STORED DATA:
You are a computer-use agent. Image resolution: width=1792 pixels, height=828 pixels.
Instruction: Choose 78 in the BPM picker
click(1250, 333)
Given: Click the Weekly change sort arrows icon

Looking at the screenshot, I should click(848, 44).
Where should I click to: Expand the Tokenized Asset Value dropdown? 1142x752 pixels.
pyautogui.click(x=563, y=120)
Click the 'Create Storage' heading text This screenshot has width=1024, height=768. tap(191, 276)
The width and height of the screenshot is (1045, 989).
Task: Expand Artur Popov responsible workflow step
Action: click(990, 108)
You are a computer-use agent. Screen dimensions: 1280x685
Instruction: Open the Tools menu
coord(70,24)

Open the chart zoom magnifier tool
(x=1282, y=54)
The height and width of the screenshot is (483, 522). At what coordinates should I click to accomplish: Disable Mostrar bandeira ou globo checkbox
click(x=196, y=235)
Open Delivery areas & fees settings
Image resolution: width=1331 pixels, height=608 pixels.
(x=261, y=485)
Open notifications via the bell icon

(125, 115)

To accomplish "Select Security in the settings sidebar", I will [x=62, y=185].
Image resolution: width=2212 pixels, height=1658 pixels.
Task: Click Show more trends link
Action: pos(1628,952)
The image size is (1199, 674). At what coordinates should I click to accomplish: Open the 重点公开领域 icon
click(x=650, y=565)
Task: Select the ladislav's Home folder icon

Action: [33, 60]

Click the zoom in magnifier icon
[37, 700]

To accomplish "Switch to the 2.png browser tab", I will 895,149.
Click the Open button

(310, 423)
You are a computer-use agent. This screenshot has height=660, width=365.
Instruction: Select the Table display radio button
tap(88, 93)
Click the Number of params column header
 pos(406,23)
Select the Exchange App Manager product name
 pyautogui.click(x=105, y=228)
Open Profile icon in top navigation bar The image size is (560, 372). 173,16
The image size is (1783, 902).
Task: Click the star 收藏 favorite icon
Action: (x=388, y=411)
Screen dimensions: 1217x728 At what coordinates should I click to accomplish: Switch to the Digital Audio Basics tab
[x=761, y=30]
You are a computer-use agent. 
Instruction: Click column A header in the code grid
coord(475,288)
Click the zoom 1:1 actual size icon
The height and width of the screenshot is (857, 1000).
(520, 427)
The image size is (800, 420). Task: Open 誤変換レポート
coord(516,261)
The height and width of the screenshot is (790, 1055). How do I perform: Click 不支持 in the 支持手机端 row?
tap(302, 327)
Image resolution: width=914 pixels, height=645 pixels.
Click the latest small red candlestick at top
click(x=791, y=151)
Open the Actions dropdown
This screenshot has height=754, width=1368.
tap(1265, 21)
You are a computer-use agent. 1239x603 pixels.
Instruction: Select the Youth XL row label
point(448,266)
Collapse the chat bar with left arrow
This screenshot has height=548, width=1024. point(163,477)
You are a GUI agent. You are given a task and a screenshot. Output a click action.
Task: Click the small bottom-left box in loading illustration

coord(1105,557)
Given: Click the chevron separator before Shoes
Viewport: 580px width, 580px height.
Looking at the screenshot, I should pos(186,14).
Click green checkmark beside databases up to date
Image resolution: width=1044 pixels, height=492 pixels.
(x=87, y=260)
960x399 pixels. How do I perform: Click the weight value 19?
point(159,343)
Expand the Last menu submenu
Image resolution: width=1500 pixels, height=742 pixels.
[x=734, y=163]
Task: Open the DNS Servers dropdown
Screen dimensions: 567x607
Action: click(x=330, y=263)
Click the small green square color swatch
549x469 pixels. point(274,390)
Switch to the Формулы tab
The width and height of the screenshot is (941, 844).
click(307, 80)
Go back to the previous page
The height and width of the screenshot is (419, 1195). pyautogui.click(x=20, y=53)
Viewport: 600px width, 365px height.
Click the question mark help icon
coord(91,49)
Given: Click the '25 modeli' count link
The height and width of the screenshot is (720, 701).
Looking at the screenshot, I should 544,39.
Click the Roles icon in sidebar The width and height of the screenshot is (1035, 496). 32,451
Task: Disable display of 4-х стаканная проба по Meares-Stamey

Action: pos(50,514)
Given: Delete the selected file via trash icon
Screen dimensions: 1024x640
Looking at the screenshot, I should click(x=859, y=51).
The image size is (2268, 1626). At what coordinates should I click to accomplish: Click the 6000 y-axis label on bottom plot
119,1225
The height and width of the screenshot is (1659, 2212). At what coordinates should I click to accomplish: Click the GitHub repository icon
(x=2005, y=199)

WORK REQUIRED: Go through the data and show every line where "agent" occurs.

SOLUTION TO THE PROBLEM:
You are a computer-use agent. Image resolution: width=1792 pixels, height=828 pixels.
You are a computer-use agent. Screen dimensions: 1280x685
You are a computer-use agent. This screenshot has height=660, width=365.
You are a computer-use agent. 
You are a computer-use agent. 1239x603 pixels.
You are a GUI agent. You are given a task and a screenshot. Output a click action.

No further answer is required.